Ein Extremjahr folgt auf das andere. 2022 schrumpften die Gletscher in der Schweiz um sechs Prozent und 2023 um vier Prozent. Damit verschwanden in nur zwei Jahren zehn Prozent des Eisvolumens, wie die Schweizerische Kommission für Kryosphärenbeobachtung berichtet. Die Schweizer Gletscher-Messreihen sind die längsten der Welt. Die Position mancher Gletscherzunge wird seit 140 Jahren ununterbrochen gemessen, die Schneemenge und die Eisschmelze seit mehr als hundert Jahren. Wenn das Pariser Abkommen eingehalten wird und sich die Temperaturen nach 2050 stabilisieren, dürfte etwa ein Drittel des Schweizer Gletschereis erhalten bleiben. Bei ungebremster Erwärmung verschwindet bis 2100 das ganze Eis der Alpen, bis auf kleine Reste über 4000 Metern.
Der massive Eisverlust in der Schweiz ist auf den sehr schneearmen Winter und hohe Temperaturen im Sommer zurückzuführen. Die Gletscherschmelze betraf die gesamte Schweiz. Im Süden und Osten der Schweiz schmolz das Gletschereis fast gleich stark wie im Rekordjahr 2022. Im südlichen Wallis und Engadin wurde auf über 3200 Metern eine Eisschmelze von mehreren Metern gemessen. Dies ist eine Höhe, in der Gletscher bis vor kurzem noch im Gleichgewicht waren. Der mittlere Eisdickenverlust beträgt dort bis zu drei Meter und liegt deutlich über den Werten des Hitzesommers 2003. Etwas weniger dramatisch ist die Situation zwischen Berner Oberland und Wallis. Dort lag im Winter nicht ganz so wenig Schnee. Dennoch ist der Verlust mit über zwei Metern an mittlerer Eisdicke immer noch sehr hoch.
Im Winter 2022/2023 fiel in den Schweizer Alpen kaum Niederschlag und es war sehr warm.

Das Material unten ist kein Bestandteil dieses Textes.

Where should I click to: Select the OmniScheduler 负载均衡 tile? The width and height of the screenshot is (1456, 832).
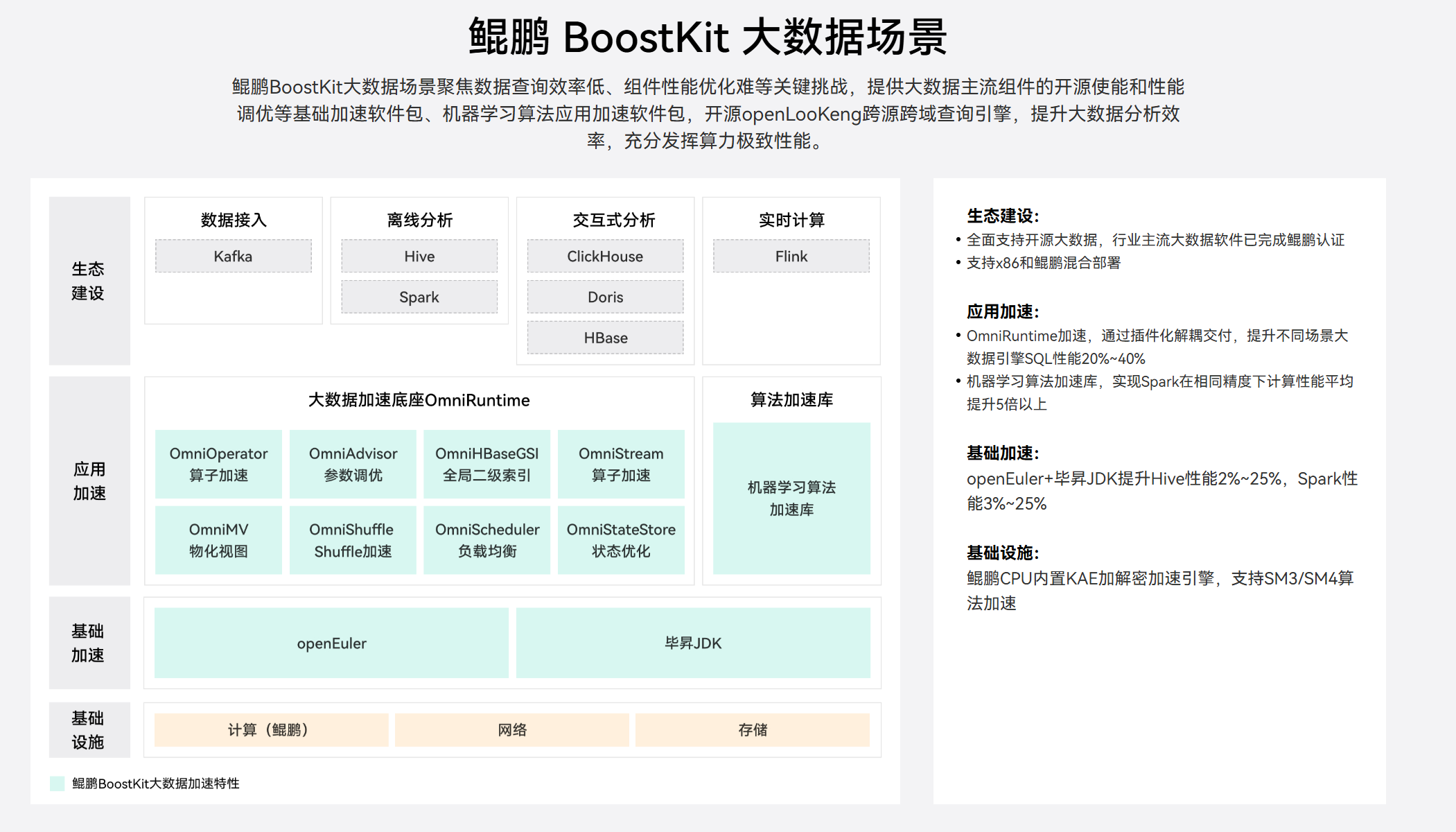(x=486, y=539)
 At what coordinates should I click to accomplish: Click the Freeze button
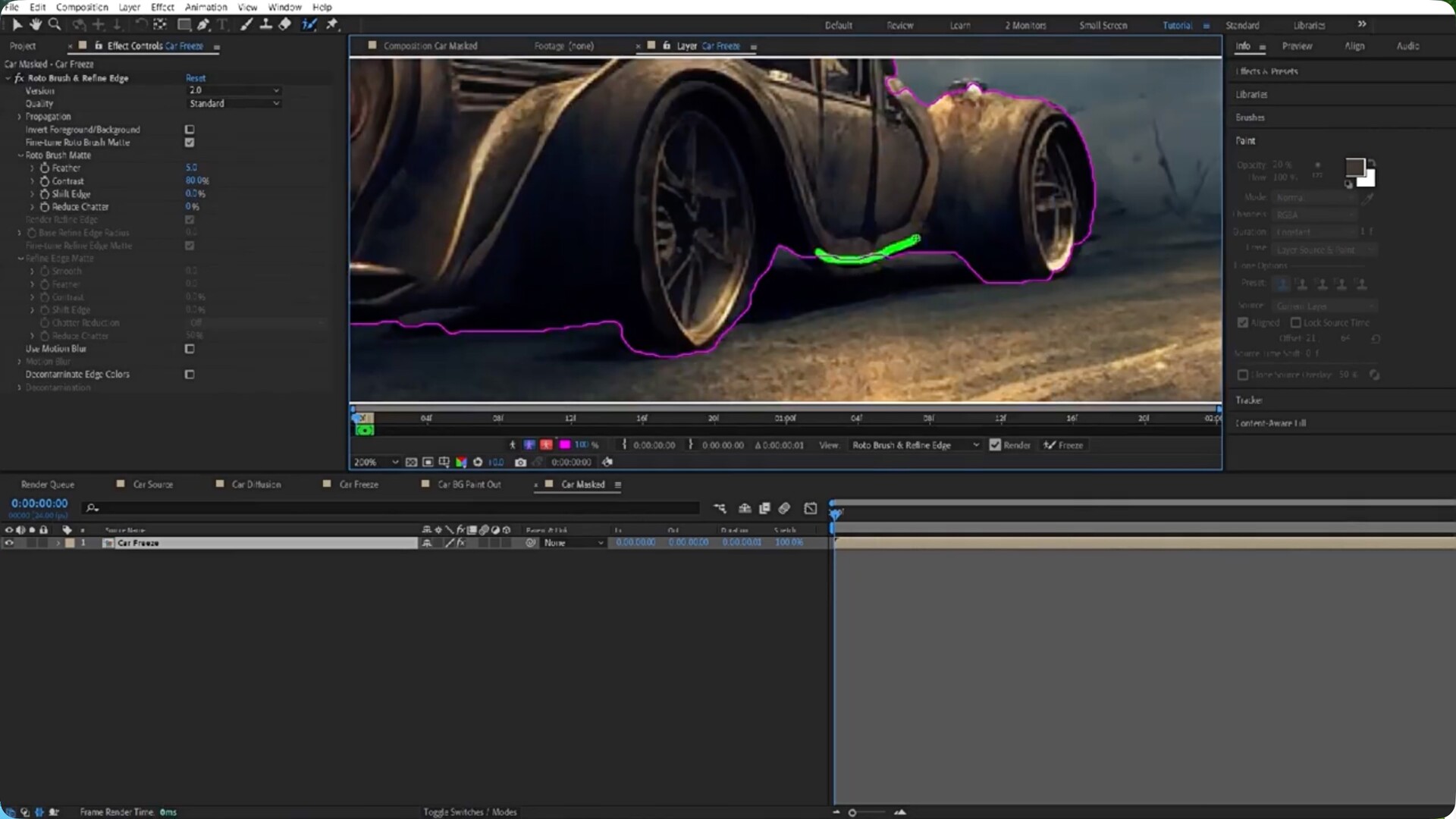click(1063, 445)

In der Folge lag an allen Mess-Stationen deutlich weniger Schnee als früher üblich. Oberhalb von 1000 Metern stechen die Bedingungen im Februar und Anfang März heraus: In der ersten Februarhälfte waren die gemessenen Schneehöhen meistens noch etwas höher als in den schneearmen Wintern 1964, 1990 oder 2007. In der zweiten Februarhälfte aber sanken die Schneehöhen auf neue Rekorde und betrugen nur noch 30 Prozent des langjährigen Mittelwerts. Auch oberhalb 2000 Metern zeigten mehr als die Hälfte der automatischen Stationen mit mindestens 25-jährigen Messreihen niemals zuvor ermittelte Mindestwerte an.
Gletschereis ist die größten Süßwasserspeicher der Welt. Die Gletscher tragen vor allem während der Sommermonate durch ihr Schmelzwasser wesentlich zum Wasserstand der Flüsse bei. Der Weltklimarat IPCC hatte schon 2019 in einem Sonderbericht über die Ozeane und die Eis- und Schneevorkommen prognostiziert, dass niedrig gelegene Gletscher wie in den Alpen bis zum Ende dieses Jahrhunderts rund 80 Prozent ihrer Masse einbüßen. In seinem 2022 veröffentlichten Sachstandsbericht stufte der IPCC das weltweite Abschmelzen von Eis und Schnee als eine der zehn größten Bedrohungen durch den Klimawandel ein.